En el nuevo bar de Valfermoso tienen también algo de estanco y tienda de comestibles de primera necesidad. Con un buen orden, que no es otra cosa sino que esté todo donde debe de estar, uno alcanza a ver en los estantes los botes de leche, las botellas de licor, las latillas de conserva, el chorizo de pueblo, y una caja de madera redonda como un tambor donde se aprietan dibujando una espiral las sardinas arenques. En el salón un juego de futbolín, una máquina tragaperras y una moto de carreras con las ruedas hacia lo alto.
- Es que soy aficionado a la moto –dice Paco. Eso se pone a ciento ochenta con cuatro acelerones en carretera buena.
La mañana fuera del bar continuaba desapacible. Desde la ventana veo cruzar a mi amigo el Tío Felipe, escondido detrás de sus gafas a la altura del aljibe, que es como la piedra hueca que sostiene los paredones de la muralla. El Tío Felipe me encaminó a una casa donde podría hacerme “con poco dinero” con un recuerdo del pueblo.
- Sí hombre, usted entra en casa de José y siempre habrá por allí alguna fotografía o alguna medalla de la Virgen de la Vega. La Amparo siempre tiene cosas de esas.
- Yo he oído decir que en el pueblo tienen por Patrona una Virgen muy guapa.
- La de antes sí que era guapa. Esta tampoco está mal. Aquí la veneramos mucho. Yo creo que cada año se sacan setenta u ochenta mil pesetas de ofrecimientos.
La casa en la que vive don José Berlinches en la Plaza de la Iglesia no es muy grande. Doña Amparo, su señora, es una mujer muy amable que me baja enseguida postales de su Patrona, en la que aparece Nuestra Señora con un bello manto rojo y un melocotón sobre la mano derecha.

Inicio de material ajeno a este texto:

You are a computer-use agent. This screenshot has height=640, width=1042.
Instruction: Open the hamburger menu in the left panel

- Es muy hermosa ¿No le parece a usted?
- Mucho, sí señora. Y la romería creo que es el no va más.
- Ese es un día muy grande por allí abajo. No sabe usted que gentío viene todos los años. La subimos hasta el pueblo cantando. Luego la volvemos a bajar otra vez cuando la romería.
- ¿Qué es lo que cantan?
- Cantamos todos los cantos de la Virgen. El que más es ese que dice:

Viva la Virgen, nuestra Patrona,
que en nuestro pecho tiene un altar,
que reine siempre, triunfante Cristo
en Valfermoso noble y leal.

Luego sigue mucho más; y rezamos el Rosario y muchas cosas.

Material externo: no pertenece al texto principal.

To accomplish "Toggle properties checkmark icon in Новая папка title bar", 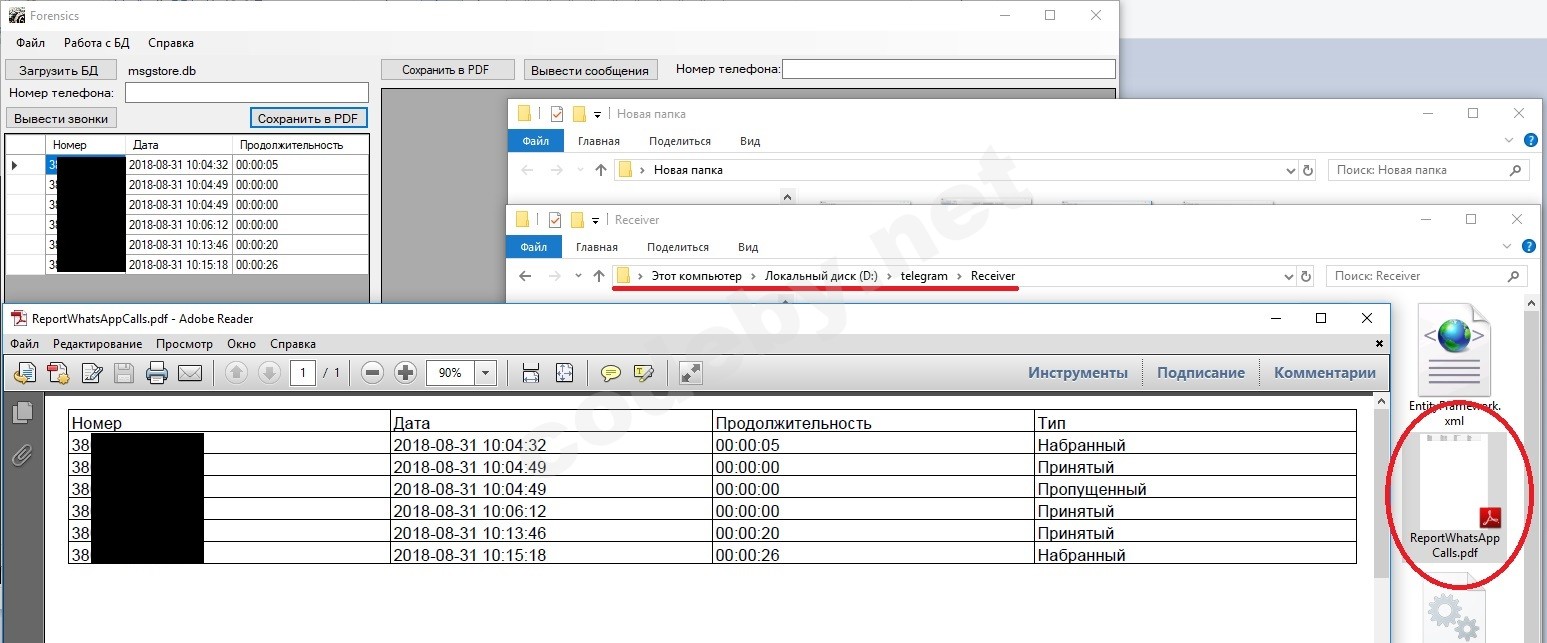I will point(557,114).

Llegó la hora de la despedida. El encanto de su situación sobre aquel altiplano, une a Valfermoso el encanto de su hospitalidad, el carácter abierto de sus gentes, que, si fue durante tantos años capaz de soportar el azote persistente de mil aguaceros y de muchos inviernos crudos camino de las estrellas, tampoco le fue posible resistirse al éxodo demoledor sufrido durante las últimas décadas. Sobre lo más alto del hermoso valle, las casas apiñadas como alrededor de la torre, son páginas escogidas de aquel diario que nadie llegó a escribir, y que cuenta la verdadera historia del día a día del alma castellana.